[Stored items]
——

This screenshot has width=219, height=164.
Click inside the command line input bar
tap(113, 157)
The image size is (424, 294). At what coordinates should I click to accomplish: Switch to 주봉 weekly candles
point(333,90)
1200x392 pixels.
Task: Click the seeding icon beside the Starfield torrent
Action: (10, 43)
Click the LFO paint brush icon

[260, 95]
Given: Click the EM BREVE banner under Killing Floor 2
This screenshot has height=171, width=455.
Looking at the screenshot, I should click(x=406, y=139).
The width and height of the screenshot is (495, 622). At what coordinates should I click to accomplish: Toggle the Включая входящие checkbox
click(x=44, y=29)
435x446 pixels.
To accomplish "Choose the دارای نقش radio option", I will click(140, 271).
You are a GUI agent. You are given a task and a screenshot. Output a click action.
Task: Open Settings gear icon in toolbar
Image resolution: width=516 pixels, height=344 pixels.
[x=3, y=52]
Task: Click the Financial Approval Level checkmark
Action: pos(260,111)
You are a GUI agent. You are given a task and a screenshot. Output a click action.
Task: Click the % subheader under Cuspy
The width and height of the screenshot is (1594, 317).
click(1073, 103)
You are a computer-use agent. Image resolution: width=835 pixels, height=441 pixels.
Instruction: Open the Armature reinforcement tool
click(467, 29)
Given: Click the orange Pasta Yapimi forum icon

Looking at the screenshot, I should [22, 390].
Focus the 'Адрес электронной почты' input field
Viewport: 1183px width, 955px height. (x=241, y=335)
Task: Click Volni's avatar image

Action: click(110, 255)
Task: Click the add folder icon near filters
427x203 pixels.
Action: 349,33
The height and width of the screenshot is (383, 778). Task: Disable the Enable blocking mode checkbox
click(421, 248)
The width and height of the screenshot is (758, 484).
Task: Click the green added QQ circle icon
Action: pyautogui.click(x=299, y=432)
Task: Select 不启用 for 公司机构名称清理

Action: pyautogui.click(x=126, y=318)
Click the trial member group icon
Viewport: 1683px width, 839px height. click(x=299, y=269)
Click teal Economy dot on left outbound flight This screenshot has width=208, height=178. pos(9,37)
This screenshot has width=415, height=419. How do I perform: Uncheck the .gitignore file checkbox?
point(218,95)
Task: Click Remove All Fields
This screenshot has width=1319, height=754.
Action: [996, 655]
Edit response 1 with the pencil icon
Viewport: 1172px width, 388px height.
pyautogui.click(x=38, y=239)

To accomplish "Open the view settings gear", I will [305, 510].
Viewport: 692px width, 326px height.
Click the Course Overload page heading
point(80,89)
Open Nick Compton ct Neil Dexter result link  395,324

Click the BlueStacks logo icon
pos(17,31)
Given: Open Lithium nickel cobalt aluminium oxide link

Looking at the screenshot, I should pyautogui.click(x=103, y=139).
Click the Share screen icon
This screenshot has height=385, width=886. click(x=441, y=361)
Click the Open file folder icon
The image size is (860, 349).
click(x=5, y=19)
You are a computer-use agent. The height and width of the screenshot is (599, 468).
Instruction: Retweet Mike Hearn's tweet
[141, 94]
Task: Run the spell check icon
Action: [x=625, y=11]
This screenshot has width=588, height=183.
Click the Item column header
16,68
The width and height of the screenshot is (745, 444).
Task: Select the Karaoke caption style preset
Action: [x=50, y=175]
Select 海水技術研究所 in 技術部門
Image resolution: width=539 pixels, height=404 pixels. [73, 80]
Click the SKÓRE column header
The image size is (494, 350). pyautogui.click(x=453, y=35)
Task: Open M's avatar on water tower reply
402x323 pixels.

——

> **Task requirements**: Print only the lines running from the one with "Task: Open M's avatar on water tower reply" to the final line of the data above, each exactly as it appears.

> **Written reply**:
Task: Open M's avatar on water tower reply
402x323 pixels.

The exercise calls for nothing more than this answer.